→ **DATASET EXCERPTS**
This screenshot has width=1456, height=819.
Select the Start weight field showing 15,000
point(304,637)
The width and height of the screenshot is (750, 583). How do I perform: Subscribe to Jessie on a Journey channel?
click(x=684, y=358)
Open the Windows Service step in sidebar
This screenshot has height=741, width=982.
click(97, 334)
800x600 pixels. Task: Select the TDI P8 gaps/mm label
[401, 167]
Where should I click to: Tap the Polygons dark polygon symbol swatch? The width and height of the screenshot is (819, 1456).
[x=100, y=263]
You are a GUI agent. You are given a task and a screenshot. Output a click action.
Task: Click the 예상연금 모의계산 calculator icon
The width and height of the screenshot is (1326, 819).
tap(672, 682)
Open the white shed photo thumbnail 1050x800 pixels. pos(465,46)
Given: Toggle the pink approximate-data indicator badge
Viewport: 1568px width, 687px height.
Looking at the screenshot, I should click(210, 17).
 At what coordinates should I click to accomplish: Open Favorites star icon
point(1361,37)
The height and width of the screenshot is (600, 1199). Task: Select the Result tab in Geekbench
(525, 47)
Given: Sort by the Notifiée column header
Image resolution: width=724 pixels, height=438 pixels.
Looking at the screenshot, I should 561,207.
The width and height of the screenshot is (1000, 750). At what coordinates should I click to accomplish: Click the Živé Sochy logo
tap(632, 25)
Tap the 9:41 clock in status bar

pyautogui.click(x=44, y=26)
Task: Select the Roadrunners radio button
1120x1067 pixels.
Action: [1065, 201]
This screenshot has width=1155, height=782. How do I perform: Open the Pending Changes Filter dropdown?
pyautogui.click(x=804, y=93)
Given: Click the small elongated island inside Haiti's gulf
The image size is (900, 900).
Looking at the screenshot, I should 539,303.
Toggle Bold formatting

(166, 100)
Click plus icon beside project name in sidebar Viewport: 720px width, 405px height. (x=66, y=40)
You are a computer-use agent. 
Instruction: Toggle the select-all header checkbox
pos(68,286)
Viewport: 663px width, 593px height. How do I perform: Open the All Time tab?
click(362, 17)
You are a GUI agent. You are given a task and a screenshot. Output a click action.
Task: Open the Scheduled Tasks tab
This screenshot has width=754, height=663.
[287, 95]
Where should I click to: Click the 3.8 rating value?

→ **WORK REQUEST**
In the listing above, locate the line containing "800x600 pixels. Task: Select" and the line containing "Given: Sort by the Notifiée column header", then transcribe both and every line between them verbatim.

→ **ANSWER**
800x600 pixels. Task: Select the TDI P8 gaps/mm label
[401, 167]
Where should I click to: Tap the Polygons dark polygon symbol swatch? The width and height of the screenshot is (819, 1456).
[x=100, y=263]
You are a GUI agent. You are given a task and a screenshot. Output a click action.
Task: Click the 예상연금 모의계산 calculator icon
The width and height of the screenshot is (1326, 819).
tap(672, 682)
Open the white shed photo thumbnail 1050x800 pixels. pos(465,46)
Given: Toggle the pink approximate-data indicator badge
Viewport: 1568px width, 687px height.
Looking at the screenshot, I should click(210, 17).
 At what coordinates should I click to accomplish: Open Favorites star icon
point(1361,37)
The height and width of the screenshot is (600, 1199). Task: Select the Result tab in Geekbench
(525, 47)
Given: Sort by the Notifiée column header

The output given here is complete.